Ora bem, onde pretende Sexto Empírico chegar com esta história? É ele próprio que o diz no Livro I das Hipotiposes, comparando a atitude dos filósofos cépticos com a do pintor Apeles: “Os cépticos pretendiam alcançar a tranquilidade decidindo sobre as anomalias em relação às sensações e aos pensamentos, e incapazes de conseguir isto, suspenderam o juízo. Ao fazê-lo, entretanto, descobriram que, como que por acaso, a tranquilidade seguiu-se à suspensão, como uma sombra segue um corpo”.
Peço desculpa pelo excerto, numa altura em que queremos mais festejar do que pensar, mas pode ser útil para entrarmos bem em 2009.
Quando pensamos no futuro, temos sempre o cuidado de distinguir o que devemos ou não devemos fazer, o que queremos e não queremos, e guiamo-nos por aqui. Só que a vida também nos ensina que as coisas nem sempre são assim tão simples.
Imaginemos um acidente de automóvel no qual uma mulher fica ferida. Dramático. Mas suponhamos que, no hospital, um enfermeiro e a condutora se apaixonam e serão felizes para o resto da vida.
Mas também podemos imaginar alguém que toda a vida quis ser músico de uma grande orquestra, que aprendeu clarinete durante anos à custa de muitos sacrifícios e, quando finalmente tem a oportunidade de concretizar o seu sonho, morre atropelado numa passadeira quando se dirigia para o primeiro ensaio.
A vida está cheia de lições mas lições que nem sempre podemos aprender.

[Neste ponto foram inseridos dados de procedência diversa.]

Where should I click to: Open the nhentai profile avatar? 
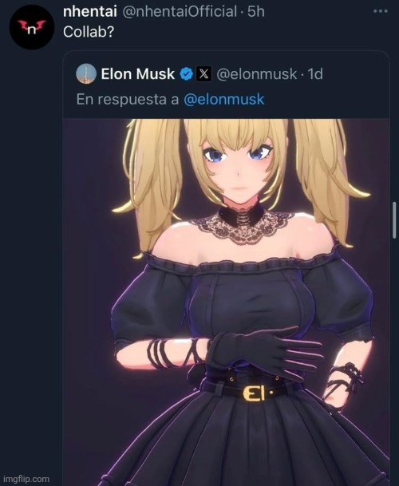click(32, 27)
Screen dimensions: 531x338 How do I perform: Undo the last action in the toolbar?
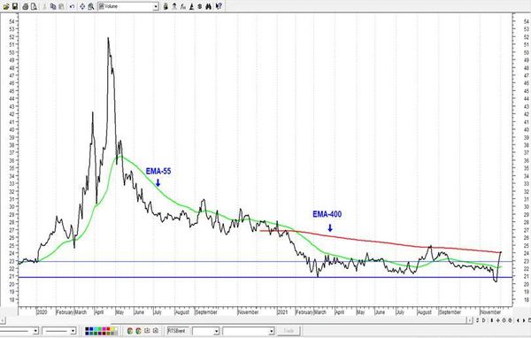click(x=72, y=6)
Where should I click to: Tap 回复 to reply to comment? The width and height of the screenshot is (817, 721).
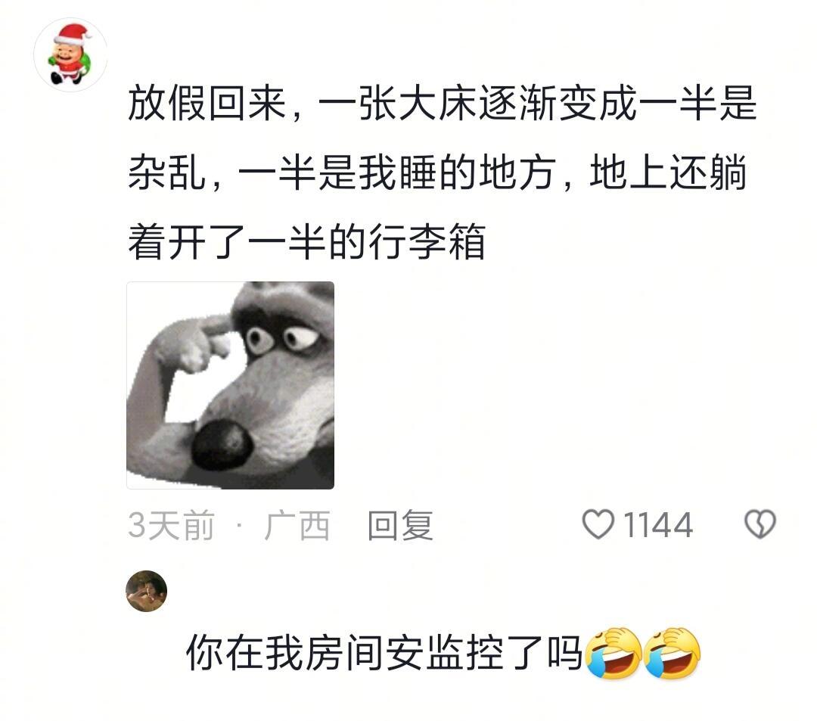click(400, 525)
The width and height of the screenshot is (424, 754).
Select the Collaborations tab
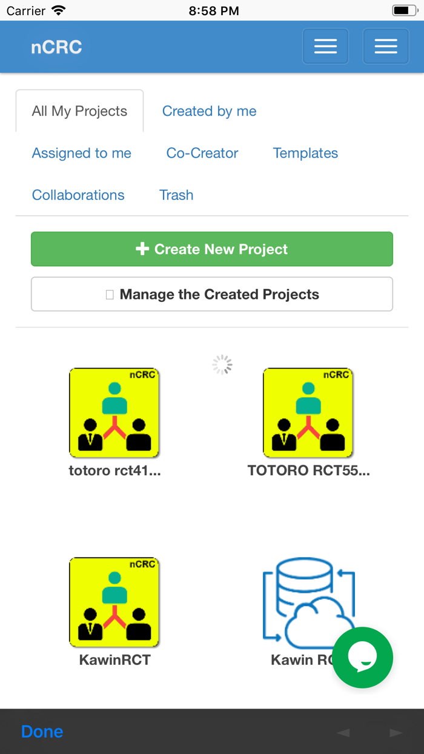[78, 195]
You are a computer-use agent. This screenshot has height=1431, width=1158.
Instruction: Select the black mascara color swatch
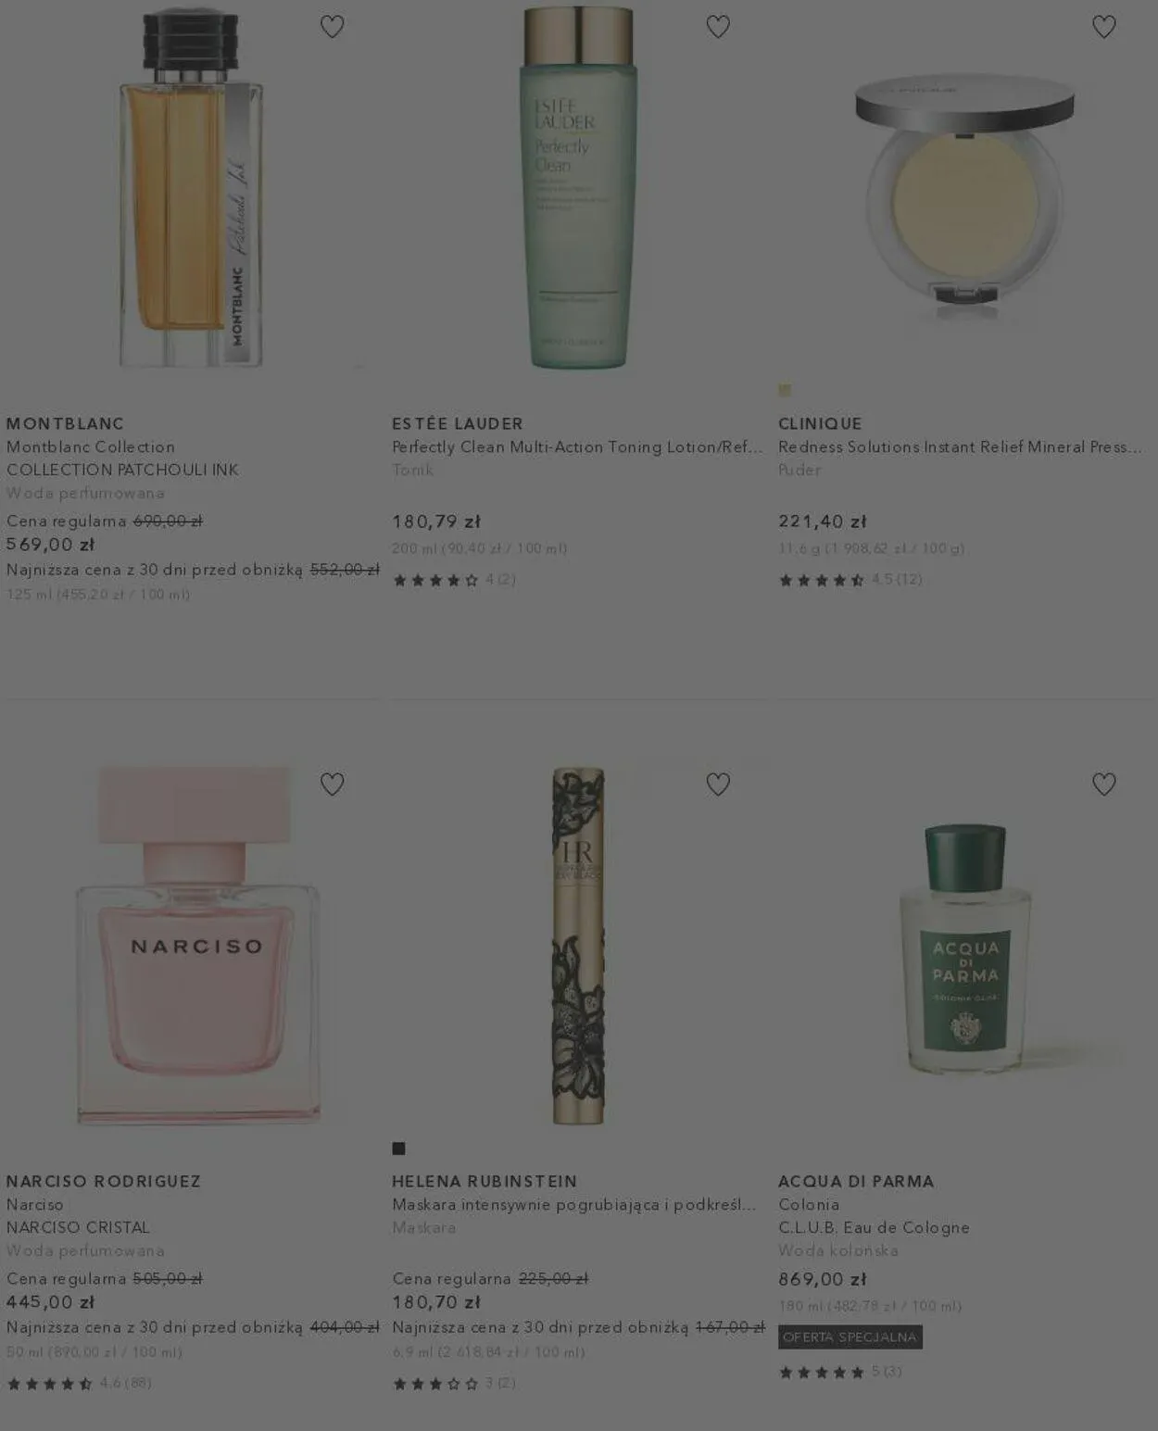(x=398, y=1149)
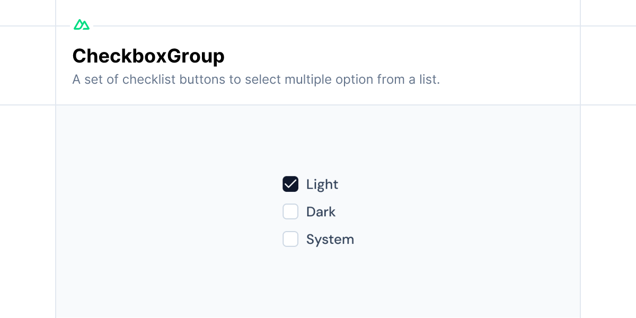Tick the System checkbox
This screenshot has height=318, width=636.
290,239
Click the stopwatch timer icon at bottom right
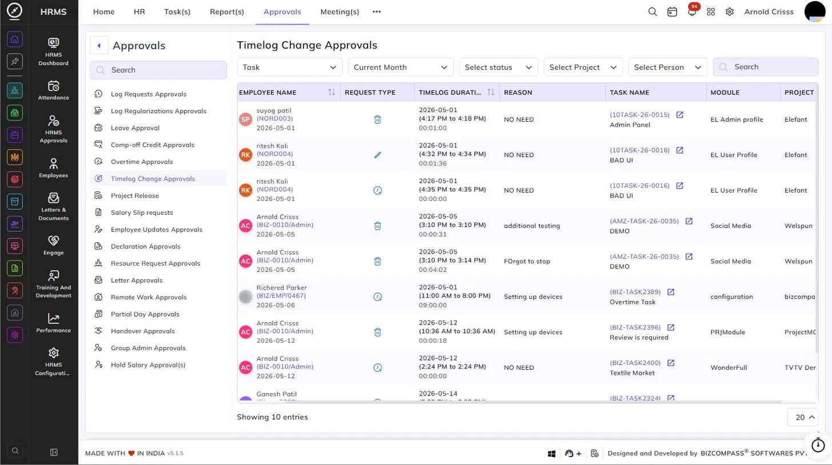Screen dimensions: 832x465 click(818, 444)
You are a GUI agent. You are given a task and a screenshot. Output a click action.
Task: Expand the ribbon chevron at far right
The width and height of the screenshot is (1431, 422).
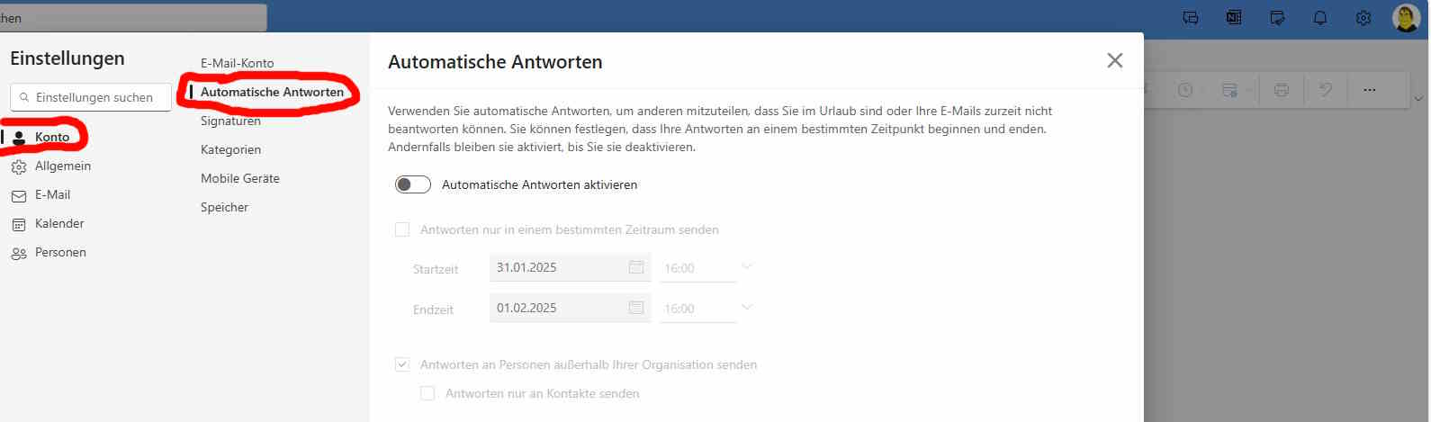click(1418, 98)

Ora, se assim é, se não há critérios absolutos para avaliar o que devemos ou não fazer, como devemos então reagir?
Segundo Sexto Empírico, através da suspensão (epochê) e da tranquilidade (ataraxia). O que quer isto dizer? Bem, eu não tenho muito espaço para explicar, digamos apenas que há nesta suspensão e tranquilidade uma certa aceitação dos factos.
Não se trata de uma crença no destino, uma aceitação da fatalidade, um cruzar de braços perante as adversidades da vida, um fechar de olhos perante os problemas. Nada disso.
Trata-se antes de uma espécie de imunidade perante as adversidades e de criar alguma distância perante certas verdades aparentemente infalíveis. O dinheiro faz uma pessoa feliz? Não sei. Uma doença terá de ser uma coisa necessariamente má? Não sei. Não sei? Sim, não sei. Há pessoas que só começaram verdadeiramente a viver depois de terem sobrevivido a um cancro.
Portanto, agora que vamos começar um novo ano, pense no gesto de Apeles e nos sábios ensinamentos de um velho filósofo grego sem nome de gente: preocupe-se, sim, mas tenha calma. Muita calma, sim? E cuidado com as verdades avassaladoras que nos querem impingir.
Memorize estas palavras: “epochê” e “ataraxia”. Nunca se sabe se poderão dar algum jeito em 2009.
Jornal Torrejano, 31 de Dezembro de 2008
Um bom 2009 para todos os que costumam visitar este blogue.

2 comentários:

Alice N. disse...

Sábio conselho! (Suspeito que vou precisar de o reler algumas vezes ao longo do ano...)

Bom 2009 também para os autores deste espaço único e absolutamente indispensável.

Alice Nascimento

José Ricardo Costa disse...

Alice, um bom ano também para si. Pois, os clássicos são sempre os clássicos!